When Bencic won the set, the fans in Ashe piled wholesale onto her bandwagon. Although the first few games of the second set were competitive, the starch gradually faded out in Jankovic. She has some of the best wheels in tennis, and nonpareil defense has been a hallmark of her game. But by the fifth game, the 17-year-old challenger was running Jankovic ragged. She was getting the best of the veteran in an increasing number of those vicious, unpredictable, warp-speed rallies.
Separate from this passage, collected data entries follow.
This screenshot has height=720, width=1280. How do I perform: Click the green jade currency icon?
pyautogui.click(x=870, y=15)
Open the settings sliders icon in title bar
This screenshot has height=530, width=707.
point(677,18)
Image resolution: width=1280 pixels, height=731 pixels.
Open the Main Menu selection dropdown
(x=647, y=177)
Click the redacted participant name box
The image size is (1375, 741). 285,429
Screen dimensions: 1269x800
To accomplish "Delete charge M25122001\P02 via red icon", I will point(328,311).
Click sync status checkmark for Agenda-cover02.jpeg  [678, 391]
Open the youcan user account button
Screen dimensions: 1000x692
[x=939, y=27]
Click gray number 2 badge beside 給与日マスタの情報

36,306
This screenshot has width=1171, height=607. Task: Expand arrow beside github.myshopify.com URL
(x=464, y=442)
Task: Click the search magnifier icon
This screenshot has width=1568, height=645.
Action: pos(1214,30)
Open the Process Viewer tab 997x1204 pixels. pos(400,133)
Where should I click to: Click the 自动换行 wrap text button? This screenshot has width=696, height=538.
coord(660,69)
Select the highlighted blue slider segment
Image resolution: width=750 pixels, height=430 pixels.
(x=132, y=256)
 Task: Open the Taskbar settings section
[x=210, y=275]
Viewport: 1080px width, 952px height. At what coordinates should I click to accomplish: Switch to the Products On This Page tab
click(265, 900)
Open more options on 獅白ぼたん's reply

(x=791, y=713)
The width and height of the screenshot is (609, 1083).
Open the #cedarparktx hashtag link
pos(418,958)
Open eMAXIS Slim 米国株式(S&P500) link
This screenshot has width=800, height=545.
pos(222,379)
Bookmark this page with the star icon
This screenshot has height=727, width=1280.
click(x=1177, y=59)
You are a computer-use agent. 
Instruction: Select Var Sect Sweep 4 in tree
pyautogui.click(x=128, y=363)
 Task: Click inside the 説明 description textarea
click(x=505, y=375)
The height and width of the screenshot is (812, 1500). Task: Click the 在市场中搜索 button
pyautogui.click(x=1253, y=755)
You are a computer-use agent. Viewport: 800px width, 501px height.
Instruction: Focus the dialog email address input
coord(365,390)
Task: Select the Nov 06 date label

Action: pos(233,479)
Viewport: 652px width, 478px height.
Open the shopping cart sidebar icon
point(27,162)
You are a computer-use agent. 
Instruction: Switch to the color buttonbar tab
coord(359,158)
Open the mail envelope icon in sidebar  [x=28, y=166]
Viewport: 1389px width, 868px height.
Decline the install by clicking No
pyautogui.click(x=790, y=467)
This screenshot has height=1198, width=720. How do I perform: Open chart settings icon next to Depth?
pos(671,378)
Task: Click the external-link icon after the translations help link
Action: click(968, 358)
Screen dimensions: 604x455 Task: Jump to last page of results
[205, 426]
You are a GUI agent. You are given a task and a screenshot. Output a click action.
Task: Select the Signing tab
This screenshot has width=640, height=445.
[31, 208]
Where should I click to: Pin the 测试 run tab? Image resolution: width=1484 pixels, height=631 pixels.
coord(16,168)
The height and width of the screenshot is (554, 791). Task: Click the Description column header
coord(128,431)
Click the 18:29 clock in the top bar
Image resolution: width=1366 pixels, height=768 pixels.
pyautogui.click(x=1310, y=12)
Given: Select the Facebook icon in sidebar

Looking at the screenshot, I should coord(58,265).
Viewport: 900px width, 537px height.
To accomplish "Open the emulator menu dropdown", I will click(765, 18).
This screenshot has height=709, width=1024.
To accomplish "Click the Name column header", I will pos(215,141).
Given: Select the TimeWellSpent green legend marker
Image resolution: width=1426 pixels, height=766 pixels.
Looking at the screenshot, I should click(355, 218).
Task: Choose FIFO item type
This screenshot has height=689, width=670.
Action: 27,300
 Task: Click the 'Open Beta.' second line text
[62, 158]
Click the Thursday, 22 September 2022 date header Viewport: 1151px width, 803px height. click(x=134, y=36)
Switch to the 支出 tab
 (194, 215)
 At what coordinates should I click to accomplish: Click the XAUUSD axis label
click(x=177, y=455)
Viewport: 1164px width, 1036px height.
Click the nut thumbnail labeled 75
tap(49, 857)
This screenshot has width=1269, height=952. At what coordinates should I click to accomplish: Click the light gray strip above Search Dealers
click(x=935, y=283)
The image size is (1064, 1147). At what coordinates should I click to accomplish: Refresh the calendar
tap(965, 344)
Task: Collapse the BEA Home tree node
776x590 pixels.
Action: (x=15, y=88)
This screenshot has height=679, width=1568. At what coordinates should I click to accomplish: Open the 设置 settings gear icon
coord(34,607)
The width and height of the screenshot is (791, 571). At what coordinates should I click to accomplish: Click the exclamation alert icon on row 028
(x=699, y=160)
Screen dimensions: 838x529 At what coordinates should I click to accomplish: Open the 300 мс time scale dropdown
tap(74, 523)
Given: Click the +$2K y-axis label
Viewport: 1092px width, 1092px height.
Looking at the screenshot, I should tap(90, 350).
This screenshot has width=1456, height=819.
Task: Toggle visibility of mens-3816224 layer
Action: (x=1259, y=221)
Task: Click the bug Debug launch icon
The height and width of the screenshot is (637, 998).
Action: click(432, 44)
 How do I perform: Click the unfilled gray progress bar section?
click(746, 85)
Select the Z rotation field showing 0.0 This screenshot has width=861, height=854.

“I tried to hold the rallies, not just stupidly risk all the time,” Bencic explained. “But then I needed to take my chances and go forward to create some pressure on her. I think that's when she was missing because otherwise when I would be too passive she wouldn't miss and she would push me.”

It signaled the end when Bencic broke Jankovic for 3-2 in that second set. Jankovic would later admit that she lost her “intensity” and succumbed to fatigue, but she was philosophical about her shortcomings. “I served for the first set, no excuse not to win it. I had everything in my control, I just let it slip away. I coulda, woulda, shoulda. . . .whatever. It’s too late now.”

Jankovic also denied that it bothered her to see the crowd migrate to its new toy, Bencic. “It didn’t hurt, not really. I remember when I was like 19 and I played the semifinals. The crowd was on my side. The crowd will always be for the underdog and especially for a youngster. If I were a spectator I would be for the youngster, too.”

It’s nice to know that Jankovic remembers what it was like when she was the new toy, and it will help her navigate the challenges presented as the light of the new stars begins to overshadow her own.